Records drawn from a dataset
══════════
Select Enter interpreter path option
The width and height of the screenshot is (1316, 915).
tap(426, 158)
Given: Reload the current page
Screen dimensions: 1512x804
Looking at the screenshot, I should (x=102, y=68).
══════════
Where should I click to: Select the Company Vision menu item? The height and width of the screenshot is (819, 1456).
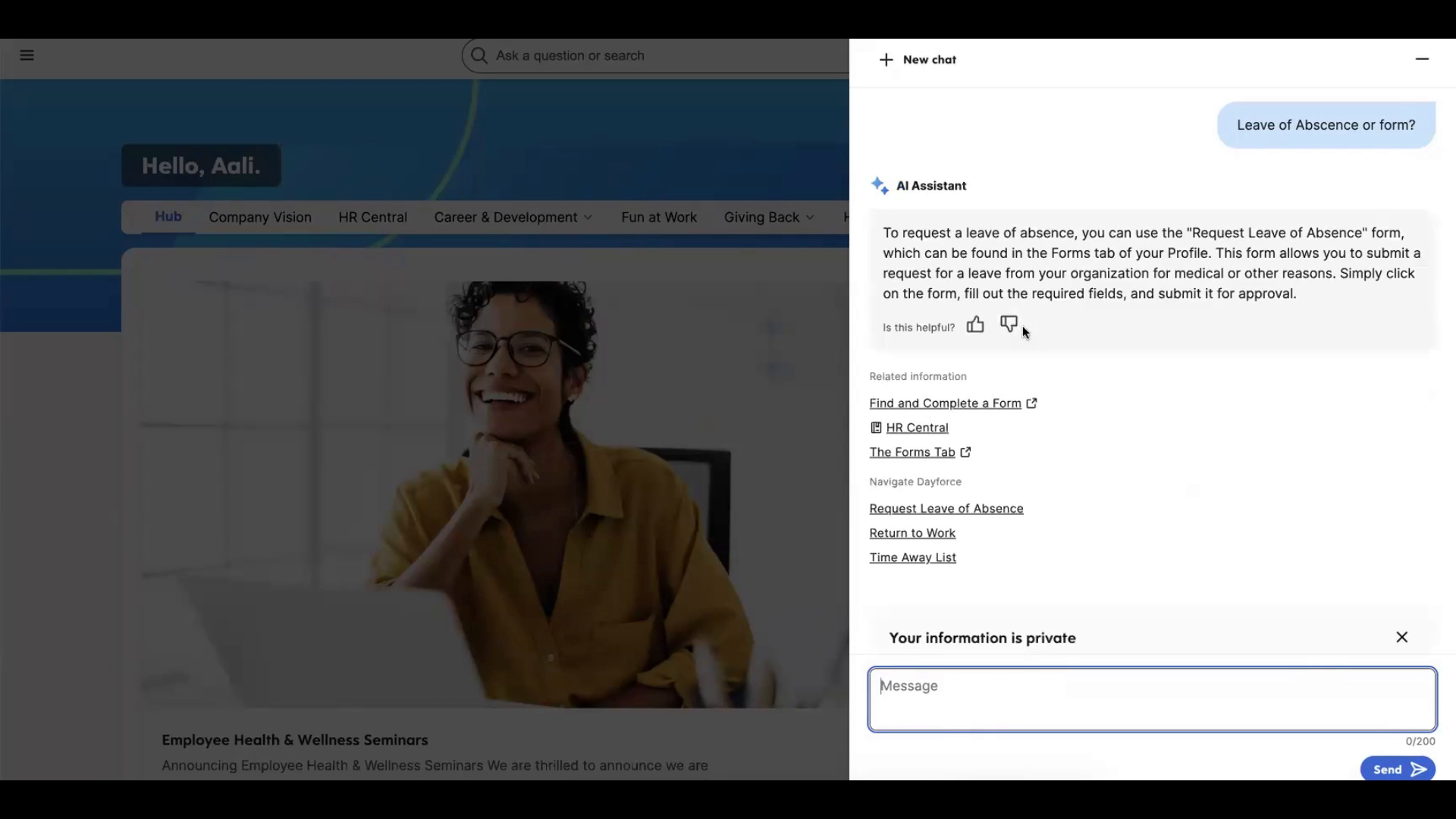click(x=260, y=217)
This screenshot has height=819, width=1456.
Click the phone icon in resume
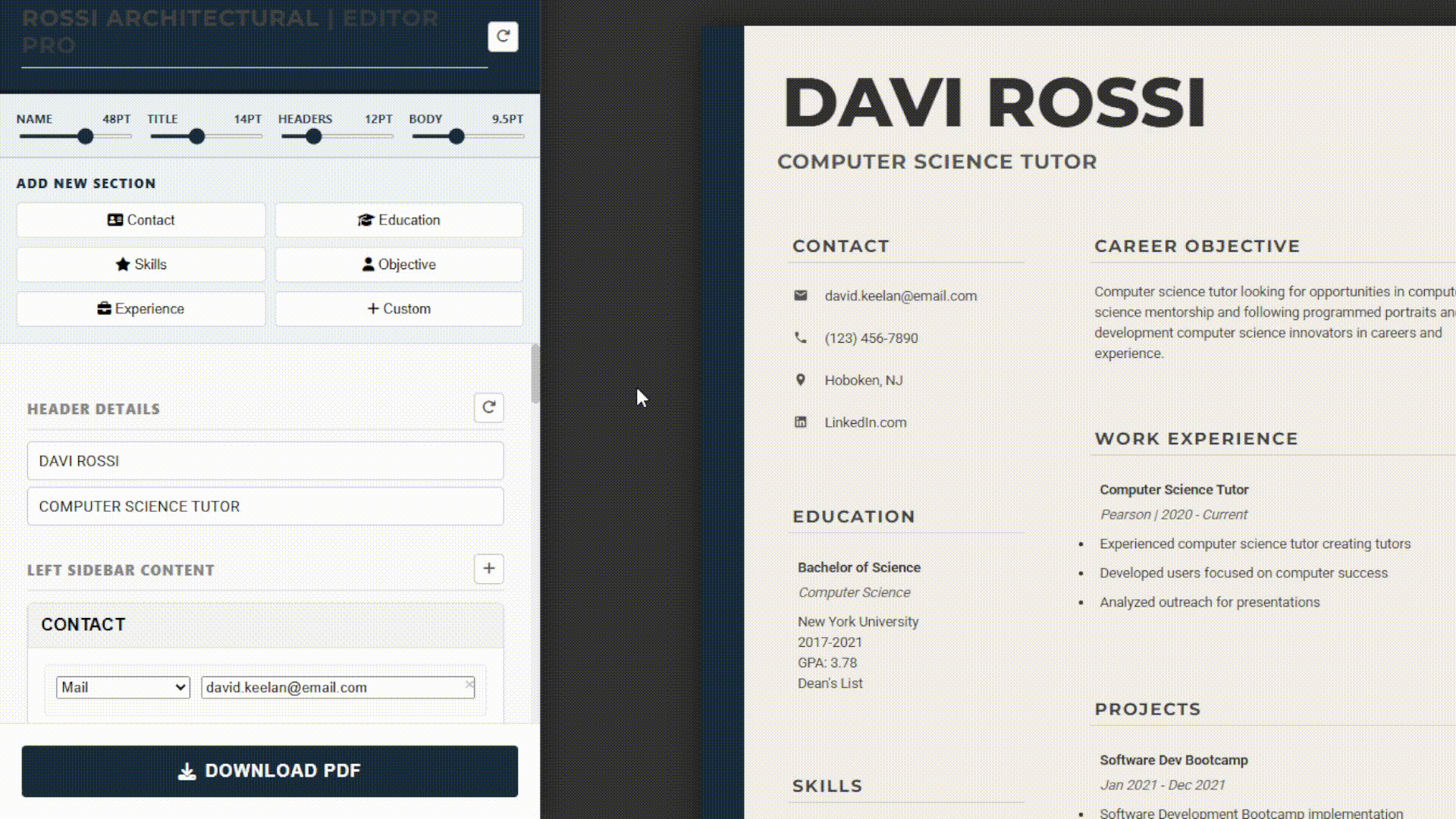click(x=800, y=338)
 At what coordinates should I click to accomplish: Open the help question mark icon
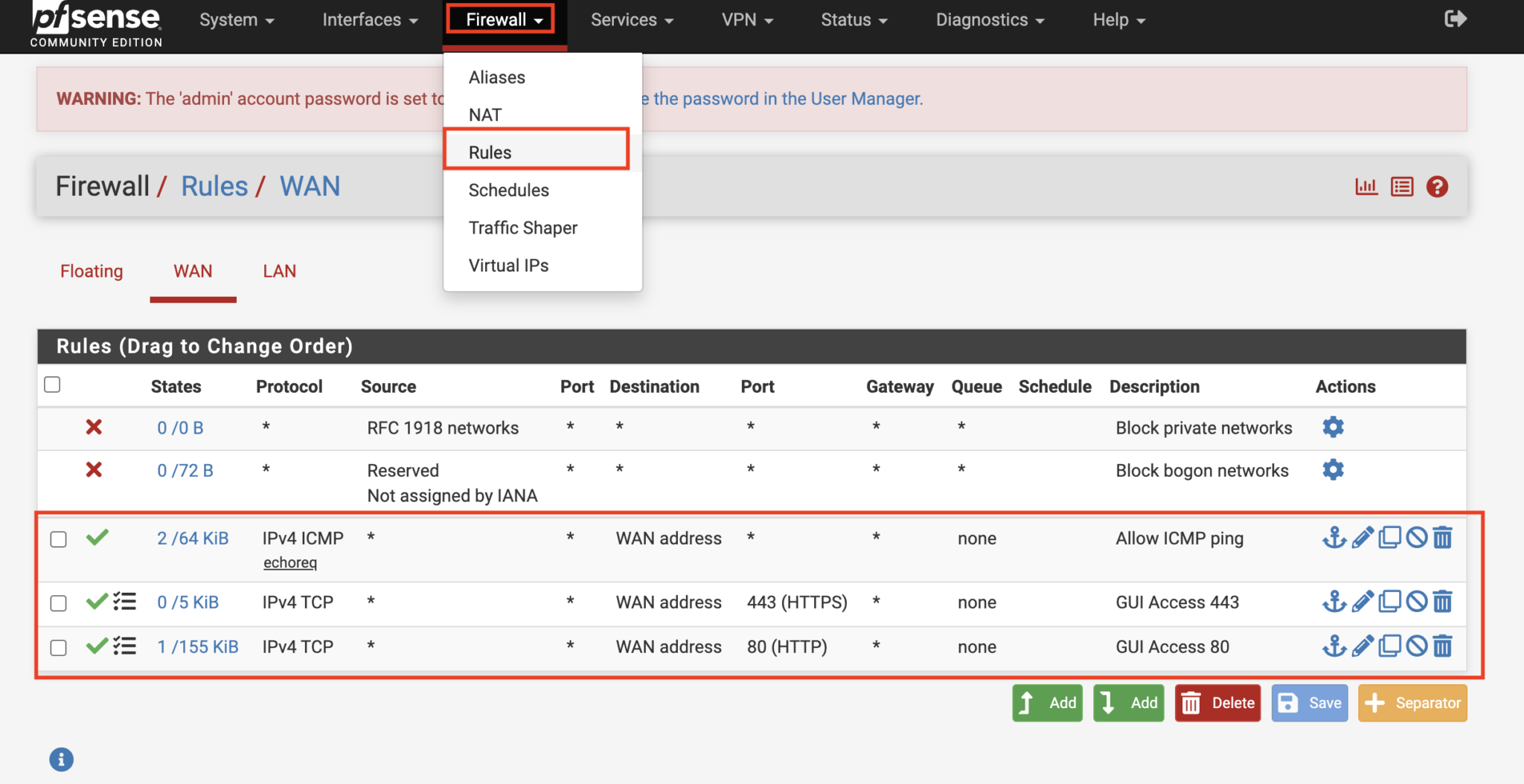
══════════
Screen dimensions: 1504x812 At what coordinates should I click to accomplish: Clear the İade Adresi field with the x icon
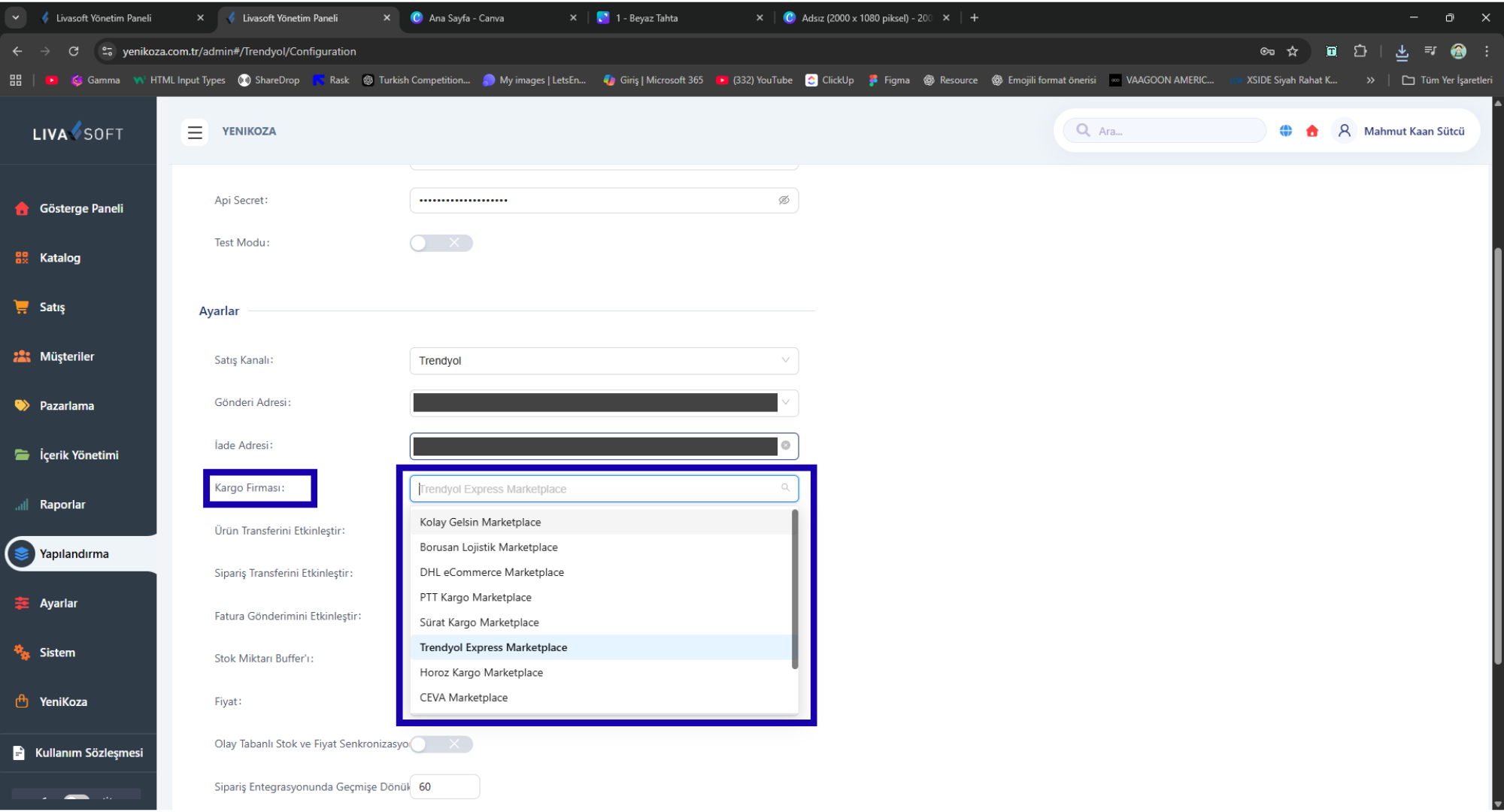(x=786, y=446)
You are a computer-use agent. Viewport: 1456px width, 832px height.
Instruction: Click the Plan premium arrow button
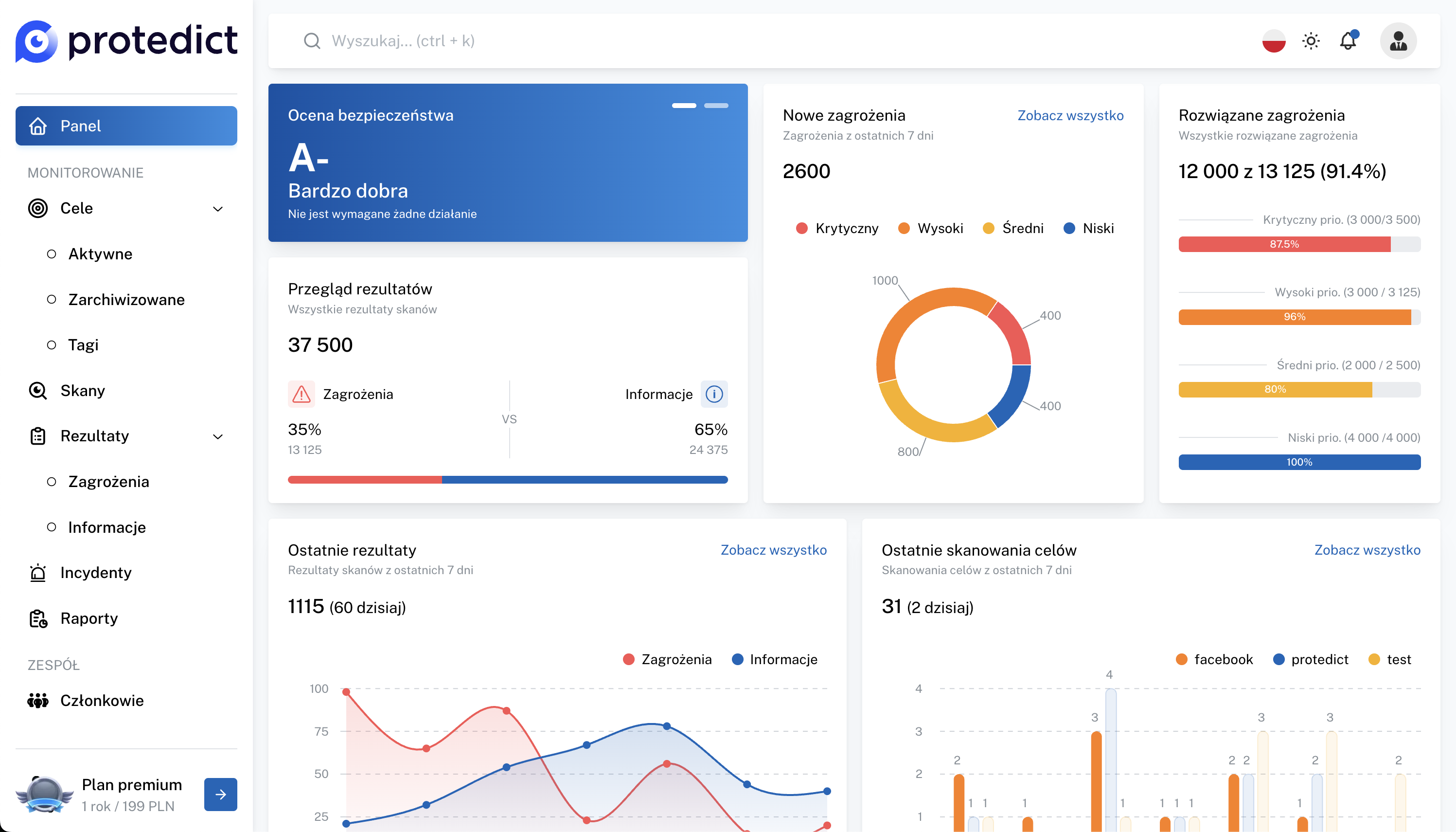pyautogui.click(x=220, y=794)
══════════
Exercise requirements
Your answer should be the exact lines above from the one containing "This screenshot has height=819, width=1456." through the one containing "At what coordinates should I click to accomplish: Open", with both end lines kept and the pictures removed, please.

Exercise response
This screenshot has height=819, width=1456.
Click the phone icon in resume
click(x=800, y=338)
 At what coordinates should I click to accomplish: Open the help question mark icon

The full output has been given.